I. M. GLAZMAN
Unknown
Submitted 1965-01-01 | RussiaRxiv: ru-196501.19120 | Translated from Russian

Abstract

Full Text

I. M. GLAZMAN

RELAXATION ON SURFACES WITH SADDLE POINTS

(Presented by Academician L. V. Kantorovich, 27 X 1964)

  1. The present note is devoted to the construction of algorithms for minimizing functionals \(\Phi(\mathbf{x})\) of a vector \(\mathbf{x}(x_1, x_2, \ldots, x_p)\) in Euclidean space \(\mathcal{E}_p\) that possess saddle points.

The principal one of these algorithms, \(\mathfrak{R}_1\), is universal for the class \(S\) of all functionals \(\Phi(\mathbf{x})\) having the following properties:
\(1^\circ\). \(\Phi(\mathbf{x})\) is three times continuously differentiable.
\(2^\circ\). \(\Phi(\infty)=\infty\).
\(3^\circ\). \(\Phi(\mathbf{x})\) has a finite number of stationary points.
\(4^\circ\). At stationary points, \(d^2\Phi(\mathbf{x})\) is not a degenerate sign-constant quadratic form.

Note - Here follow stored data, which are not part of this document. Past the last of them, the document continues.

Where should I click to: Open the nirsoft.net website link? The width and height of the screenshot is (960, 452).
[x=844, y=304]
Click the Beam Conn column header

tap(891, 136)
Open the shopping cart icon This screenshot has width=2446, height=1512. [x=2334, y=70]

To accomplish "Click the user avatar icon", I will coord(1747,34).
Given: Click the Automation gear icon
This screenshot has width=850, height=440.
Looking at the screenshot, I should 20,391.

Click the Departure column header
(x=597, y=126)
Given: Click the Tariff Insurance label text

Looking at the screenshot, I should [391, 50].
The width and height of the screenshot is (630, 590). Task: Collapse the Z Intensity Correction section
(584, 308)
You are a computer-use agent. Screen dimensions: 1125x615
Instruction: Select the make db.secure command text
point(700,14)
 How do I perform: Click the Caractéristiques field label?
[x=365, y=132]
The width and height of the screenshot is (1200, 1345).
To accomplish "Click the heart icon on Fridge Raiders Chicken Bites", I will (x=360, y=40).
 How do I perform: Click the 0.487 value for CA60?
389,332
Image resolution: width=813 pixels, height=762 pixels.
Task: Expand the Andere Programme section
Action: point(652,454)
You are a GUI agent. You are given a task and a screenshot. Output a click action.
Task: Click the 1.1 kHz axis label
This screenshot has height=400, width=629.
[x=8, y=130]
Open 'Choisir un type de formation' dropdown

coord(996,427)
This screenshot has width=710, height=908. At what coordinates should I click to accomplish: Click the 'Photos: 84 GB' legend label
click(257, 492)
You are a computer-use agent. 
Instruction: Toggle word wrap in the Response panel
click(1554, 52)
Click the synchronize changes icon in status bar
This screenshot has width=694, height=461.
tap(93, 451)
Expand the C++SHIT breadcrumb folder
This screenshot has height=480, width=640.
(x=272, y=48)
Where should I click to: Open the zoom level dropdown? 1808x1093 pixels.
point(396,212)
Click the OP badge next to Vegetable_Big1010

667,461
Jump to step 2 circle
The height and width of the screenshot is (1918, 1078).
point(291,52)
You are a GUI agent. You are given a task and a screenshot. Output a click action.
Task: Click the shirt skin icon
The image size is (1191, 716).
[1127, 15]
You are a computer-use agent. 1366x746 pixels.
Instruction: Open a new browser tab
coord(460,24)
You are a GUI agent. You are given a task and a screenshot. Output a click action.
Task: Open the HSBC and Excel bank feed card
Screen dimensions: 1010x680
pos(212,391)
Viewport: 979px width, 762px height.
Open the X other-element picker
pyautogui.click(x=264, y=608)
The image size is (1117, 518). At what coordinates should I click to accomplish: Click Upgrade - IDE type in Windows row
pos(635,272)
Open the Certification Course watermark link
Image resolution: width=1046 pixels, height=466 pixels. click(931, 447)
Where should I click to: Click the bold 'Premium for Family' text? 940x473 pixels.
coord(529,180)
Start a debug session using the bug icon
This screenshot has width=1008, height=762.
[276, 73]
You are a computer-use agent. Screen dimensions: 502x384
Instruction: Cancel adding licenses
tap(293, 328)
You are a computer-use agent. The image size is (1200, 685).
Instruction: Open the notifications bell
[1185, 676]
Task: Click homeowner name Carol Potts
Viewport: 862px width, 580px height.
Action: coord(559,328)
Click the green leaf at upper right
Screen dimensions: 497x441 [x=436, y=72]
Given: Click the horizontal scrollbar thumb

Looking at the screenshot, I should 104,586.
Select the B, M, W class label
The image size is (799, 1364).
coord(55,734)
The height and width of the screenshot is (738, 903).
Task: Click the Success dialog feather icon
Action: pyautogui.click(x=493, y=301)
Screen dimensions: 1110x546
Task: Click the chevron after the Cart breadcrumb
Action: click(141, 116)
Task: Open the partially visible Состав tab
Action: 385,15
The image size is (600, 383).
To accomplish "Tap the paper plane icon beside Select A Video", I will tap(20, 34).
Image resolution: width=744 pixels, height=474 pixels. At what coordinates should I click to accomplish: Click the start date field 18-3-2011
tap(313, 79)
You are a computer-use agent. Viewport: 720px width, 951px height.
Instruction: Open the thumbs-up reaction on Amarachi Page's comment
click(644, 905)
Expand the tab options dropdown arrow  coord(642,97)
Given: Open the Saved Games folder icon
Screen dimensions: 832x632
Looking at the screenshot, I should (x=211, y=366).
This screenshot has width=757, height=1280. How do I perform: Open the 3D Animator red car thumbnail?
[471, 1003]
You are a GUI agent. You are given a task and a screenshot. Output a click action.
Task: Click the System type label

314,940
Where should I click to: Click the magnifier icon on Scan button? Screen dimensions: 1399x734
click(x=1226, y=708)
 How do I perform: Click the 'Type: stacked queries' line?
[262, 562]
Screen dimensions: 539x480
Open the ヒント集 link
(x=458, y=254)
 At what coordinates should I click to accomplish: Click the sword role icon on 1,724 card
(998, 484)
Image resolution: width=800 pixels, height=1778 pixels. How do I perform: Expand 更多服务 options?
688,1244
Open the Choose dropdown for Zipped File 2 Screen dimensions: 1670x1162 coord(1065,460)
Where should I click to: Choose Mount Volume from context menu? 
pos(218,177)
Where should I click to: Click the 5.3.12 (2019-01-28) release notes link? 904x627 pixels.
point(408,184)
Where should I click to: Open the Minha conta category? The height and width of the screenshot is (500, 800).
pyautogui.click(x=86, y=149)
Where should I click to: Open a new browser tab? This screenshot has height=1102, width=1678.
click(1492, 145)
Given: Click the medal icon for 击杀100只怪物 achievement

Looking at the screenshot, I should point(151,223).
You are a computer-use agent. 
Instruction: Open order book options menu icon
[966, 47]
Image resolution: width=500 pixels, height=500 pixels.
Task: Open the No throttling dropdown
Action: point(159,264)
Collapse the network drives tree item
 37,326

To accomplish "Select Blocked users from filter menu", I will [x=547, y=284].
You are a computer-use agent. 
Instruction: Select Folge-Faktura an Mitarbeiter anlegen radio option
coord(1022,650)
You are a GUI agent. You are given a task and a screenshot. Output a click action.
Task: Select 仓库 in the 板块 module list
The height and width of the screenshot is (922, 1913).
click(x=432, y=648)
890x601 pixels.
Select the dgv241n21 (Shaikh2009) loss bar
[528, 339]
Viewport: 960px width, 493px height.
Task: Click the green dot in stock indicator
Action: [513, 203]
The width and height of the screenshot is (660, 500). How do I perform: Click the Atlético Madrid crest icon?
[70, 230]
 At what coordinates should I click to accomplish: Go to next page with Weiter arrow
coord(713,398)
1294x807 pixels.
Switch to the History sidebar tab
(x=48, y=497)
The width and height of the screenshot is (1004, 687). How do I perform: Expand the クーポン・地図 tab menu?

An example of a functional from the class is the function

\[ \Phi(x,y)=|P(x+iy)|^2, \tag{1} \]

where \(P(z)\) is a polynomial of degree \(n\) with complex coefficients, under the assumption that \(P(z)\) and \(P'(z)\), as well as \(P'(z)\) and \(P''(z)\), have no common roots. Obviously, the functional (1) has altogether \(2n-1\) stationary points: \(n\) minima (at the roots of \(P(z)\)) and \(n-1\) saddle points (at the roots of \(P'(z)\)).

When applied to \(\Phi(\mathbf{x})\in S\), the constructed algorithm, for any initial approximation \(\mathbf{x}_0\), leads to one of the minima of \(\Phi(\mathbf{x})\), and in the case of uniqueness of the minimum—to the least value of the functional \(\Phi(\mathbf{x})\).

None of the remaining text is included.